On Oct. 8, at a meeting attended by the Water Environment Federation (WEF), the Obama Administration announced new executive actions, its Climate and Natural Resources Priority Agenda, and a series of private- and public-sector commitments to support investments in green infrastructure and improve natural resources management in the context of a changing climate. The actions outlined in the agenda focus on protecting important landscapes and developing new science, planning, and tools to foster climate-resilient lands and waters; enhancing U.S. carbon sinks such as forests, grasslands, wetlands, and coastal areas; promoting innovative 21st century infrastructure that integrates natural systems into community development, including green stormwater infrastructure; and modernizing federal programs, investments, and services to build resilience and enhance carbon storage.

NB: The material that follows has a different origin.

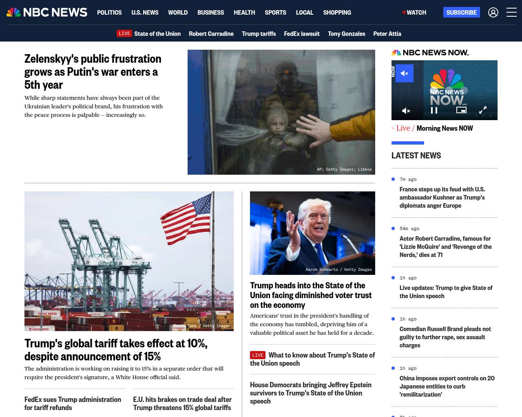Unmute video using blue square mute button

coord(405,73)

Additionally on Oct. 8, 26 public and private sector organizations, including WEF, announced they are joining the Administration’s Green Infrastructure Collaborative. Through activities including research, outreach, information-sharing, tool development, and technical assistance, the new members are committing to work towards improving stormwater management and expanding the use of green infrastructure techniques in communities across the country.
The official announcement about the collaborative took place at the White House Leadership Roundtable hosted by the U.S. Environmental Protection Agency (EPA) and the White House Council on Environmental Quality (CEQ). The meeting brought together private and nongovernmental organizations as well as seven Federal agencies to discuss specific ways groups could work together to increase the rate of green infrastructure implementation.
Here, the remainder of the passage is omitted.